Ao nos reportarmos às palavras do sacerdote, vamos considerar como hipótese que ele faz um uso estratégico do gerúndio; aparentemente modais, serão os gerúndios do padre verdadeiros atos ilocucionais (cf. nota 2).

No terceiro parágrafo do trecho selecionado do Sermão da Sexagésima (p. 305, l. 18-21), Vieira menciona três “concursos”, verbalizados por meio da seguinte estrutura sintagmática: SV + SN + Sprep + SVger, sendo Sprep = sintagma preposicionado e SVger = sintagma verbal no gerúndio. Entretanto, um sermão deve converter os fiéis; para tanto, é preciso que pregador, ouvinte e Deus tenham contribuições bem específicas:

1ª) há de concorrer o pregador com a doutrina, persuadindo = SV + SN + Sprep + SVger;

2ª) há de concorrer o ouvinte com o entendimento, percebendo = SV + SN + Sprep + SVger; e

3ª) há de concorrer Deus com a graça, alumiando = SV + SN + Sprep + SVger.

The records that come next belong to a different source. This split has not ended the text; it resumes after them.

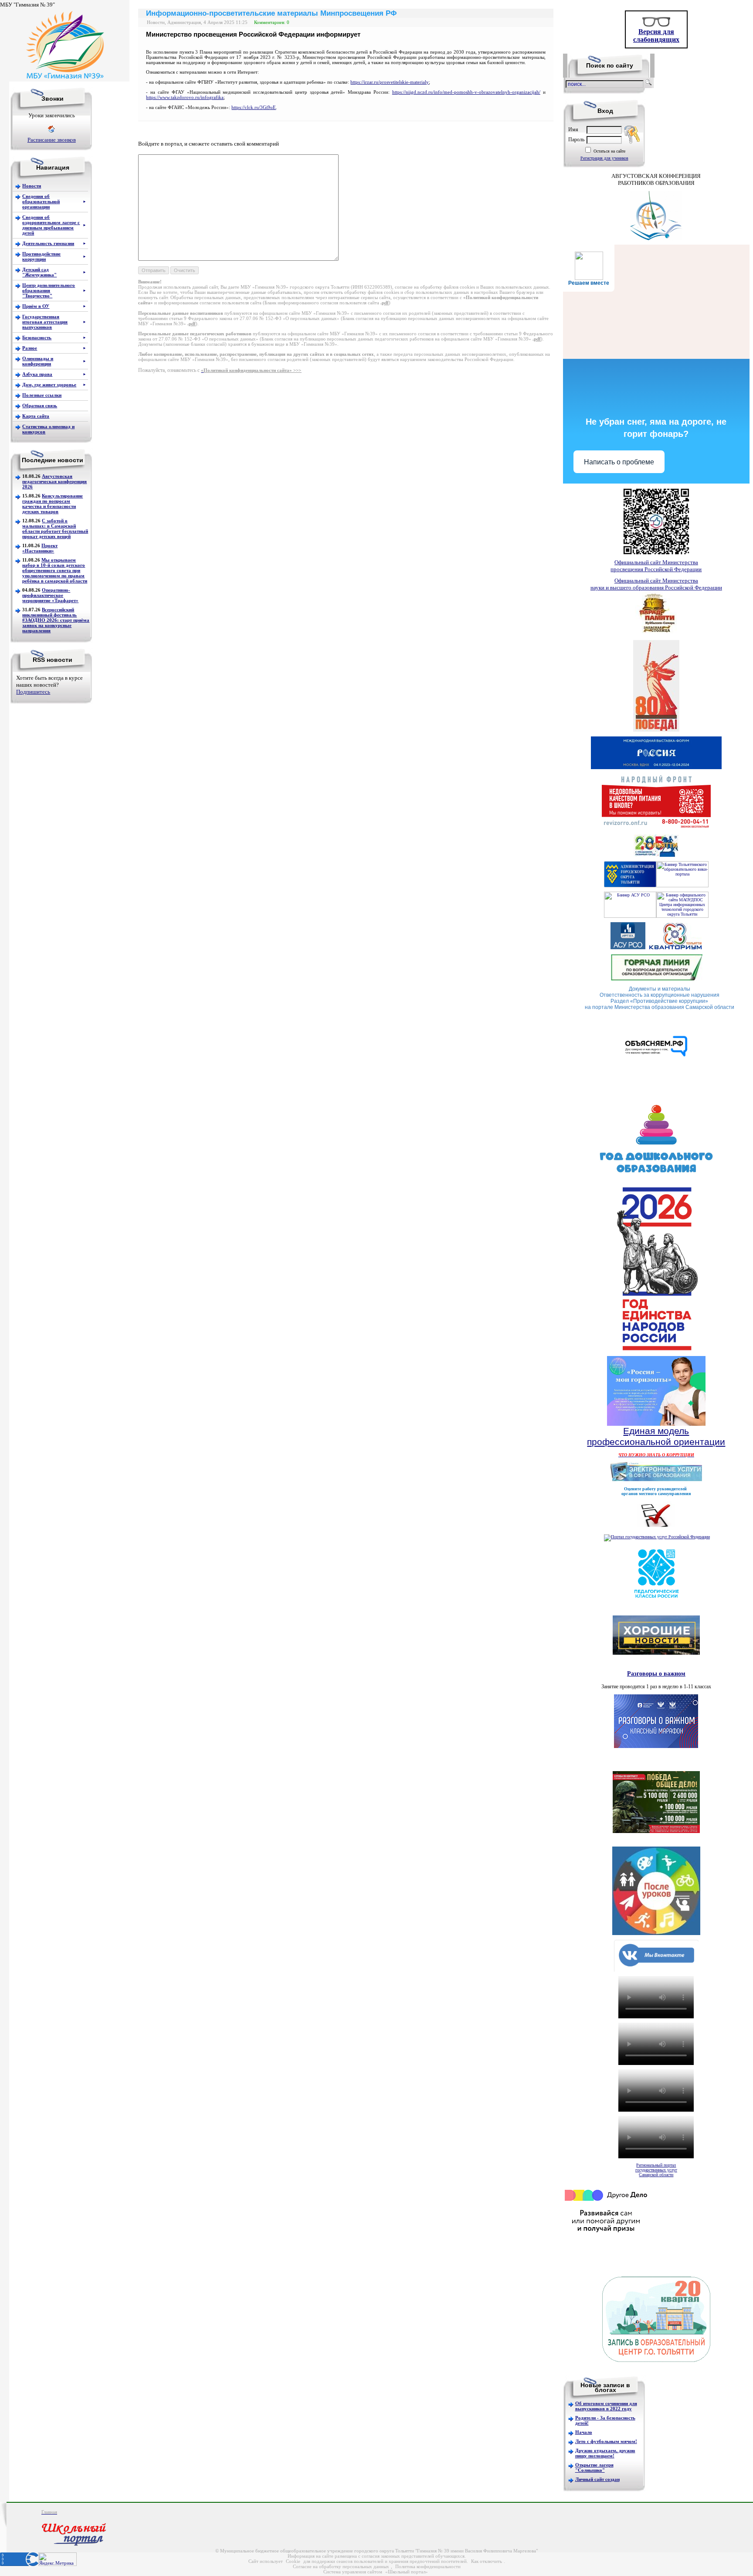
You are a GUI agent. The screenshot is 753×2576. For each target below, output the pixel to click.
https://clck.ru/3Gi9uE (253, 107)
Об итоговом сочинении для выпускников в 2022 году (606, 2406)
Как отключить (486, 2561)
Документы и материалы (659, 989)
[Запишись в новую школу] (656, 2360)
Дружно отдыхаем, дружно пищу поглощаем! (605, 2453)
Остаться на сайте (609, 151)
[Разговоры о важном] (656, 1746)
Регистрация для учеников (604, 158)
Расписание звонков (51, 139)
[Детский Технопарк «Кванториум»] (675, 947)
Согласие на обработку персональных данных (341, 2566)
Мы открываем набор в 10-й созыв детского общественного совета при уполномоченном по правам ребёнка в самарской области (54, 570)
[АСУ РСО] (630, 916)
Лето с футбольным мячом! (606, 2441)
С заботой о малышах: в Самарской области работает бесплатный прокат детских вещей (55, 528)
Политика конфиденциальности (428, 2566)
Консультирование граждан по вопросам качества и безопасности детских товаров (52, 503)
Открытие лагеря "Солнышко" (594, 2467)
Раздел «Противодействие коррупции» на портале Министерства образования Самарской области (659, 1004)
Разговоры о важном (656, 1673)
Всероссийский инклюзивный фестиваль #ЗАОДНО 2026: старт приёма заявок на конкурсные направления (55, 620)
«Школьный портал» (406, 2571)
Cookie (293, 2561)
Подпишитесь (33, 691)
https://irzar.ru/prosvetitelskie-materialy (389, 82)
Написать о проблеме (619, 462)
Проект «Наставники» (40, 548)
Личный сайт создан (597, 2479)
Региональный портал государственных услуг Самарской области (656, 2170)
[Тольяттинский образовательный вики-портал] (682, 885)
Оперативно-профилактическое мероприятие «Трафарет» (50, 595)
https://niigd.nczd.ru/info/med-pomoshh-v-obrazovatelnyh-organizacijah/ (466, 92)
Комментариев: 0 (271, 22)
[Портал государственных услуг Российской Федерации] (657, 1536)
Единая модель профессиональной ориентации (656, 1436)
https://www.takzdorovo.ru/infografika (185, 97)
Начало (583, 2432)
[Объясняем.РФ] (656, 1078)
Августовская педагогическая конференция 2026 (54, 481)
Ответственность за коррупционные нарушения (659, 995)
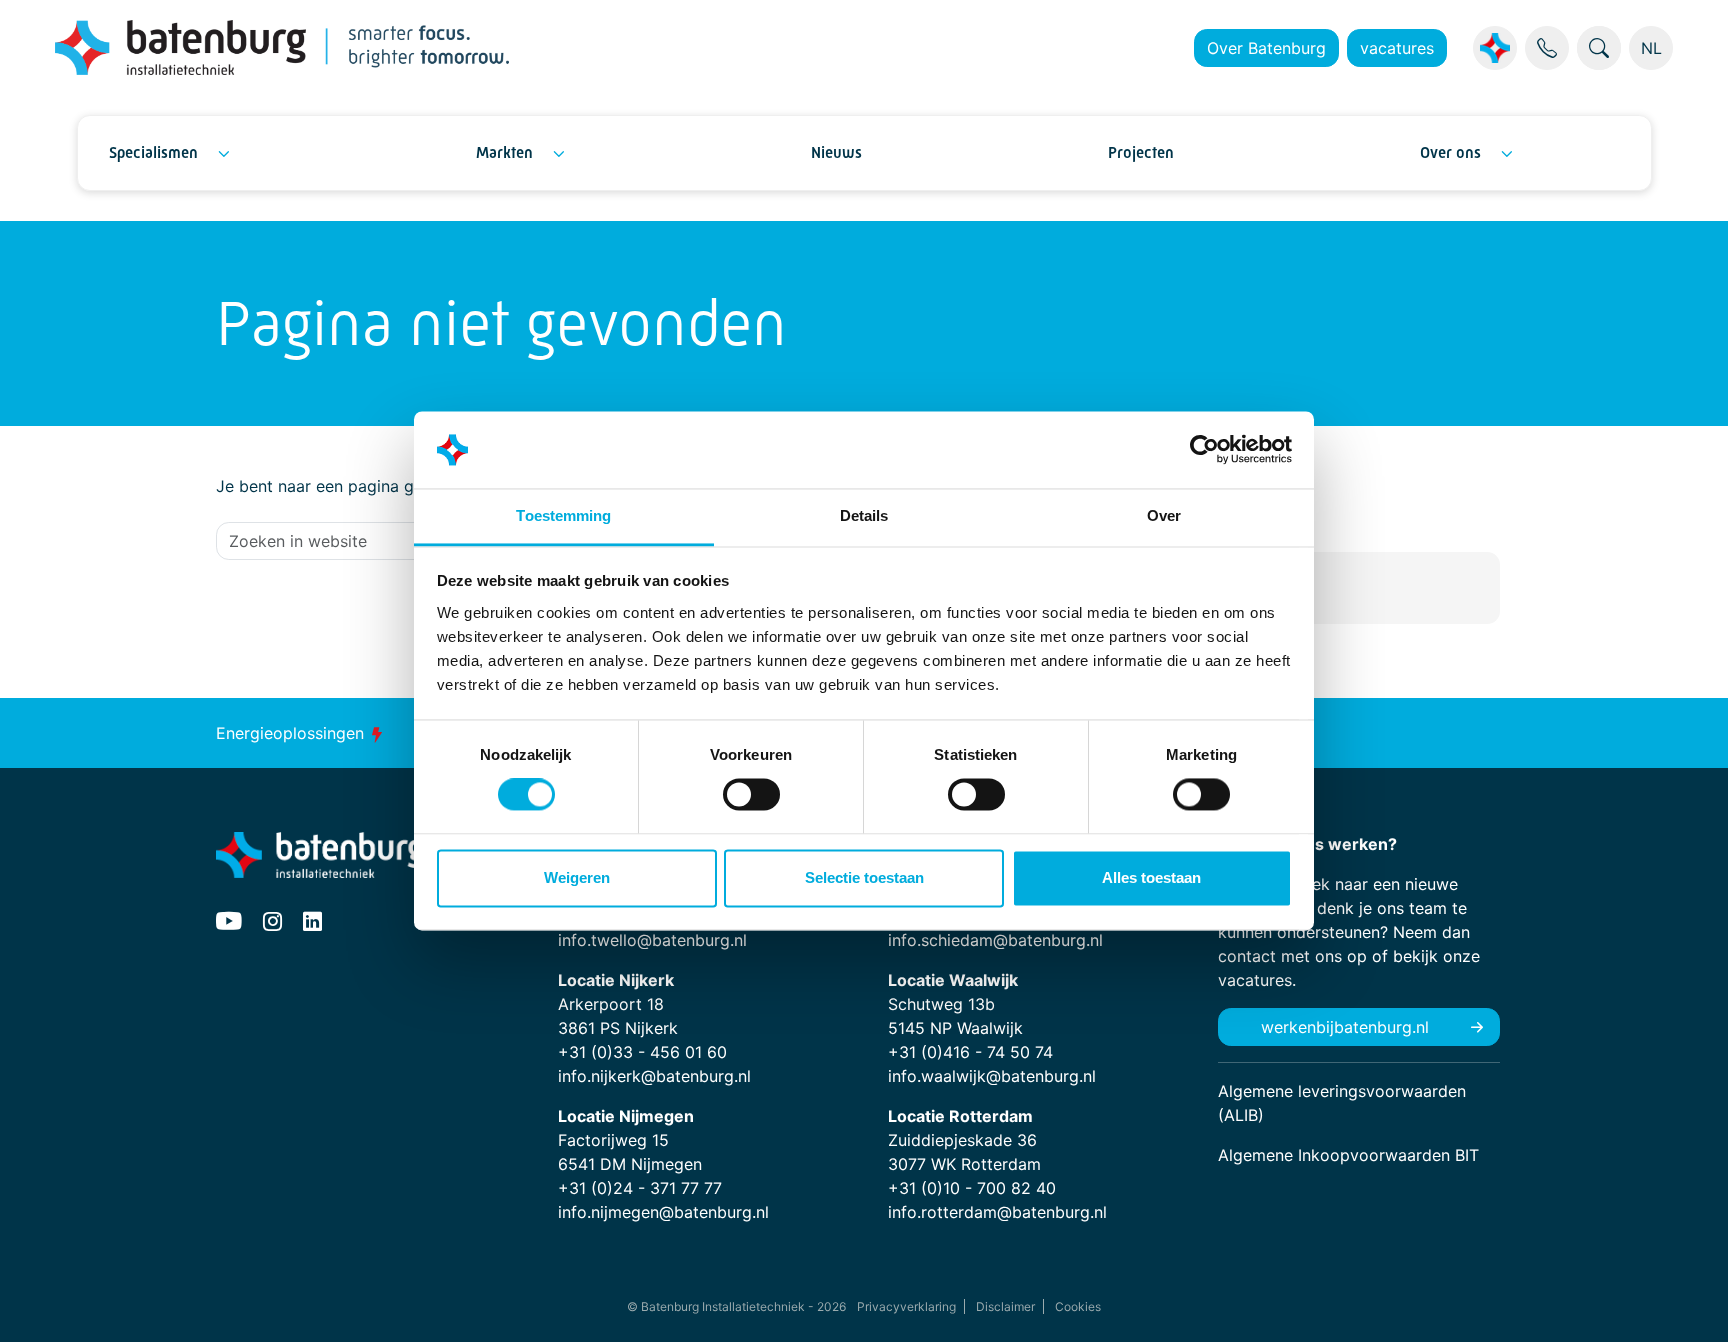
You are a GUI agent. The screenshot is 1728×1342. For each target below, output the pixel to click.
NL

Se simplificarmos um pouco mais os enunciados acima, teremos:

o pregador concorre, persuadindo; o ouvinte concorre, percebendo; e

Deus concorre, alumiando.

Naturalmente, percebe-se que as três personagens principais do Sermão concorrem de algum modo para que ele seja bem-sucedido. Portanto, vamos trabalhar com essa hipótese inicial, qual seja, os gerúndios persuadindo, percebendo e alumiando exprimem relações de modo. Todavia, não podemos assegurar que “modo” e “ação”, dependendo do contexto, sejam mutuamente exclusivos; nem todo modo exprime uma ação, mas há outros que podem fazê-lo. Atente-se, pois, para algumas das definições de ação:

ação

A partir das definições acima, um possível semema para o verbete ação pode ser o seguinte:

ação – semema

ato ou efeito de agir

Ex.: ações valem mais que palavras

1 evidência de uma força, de um agente etc.; o seu efeito Ex.: a. da umidade, do tempo, de um medicamento etc.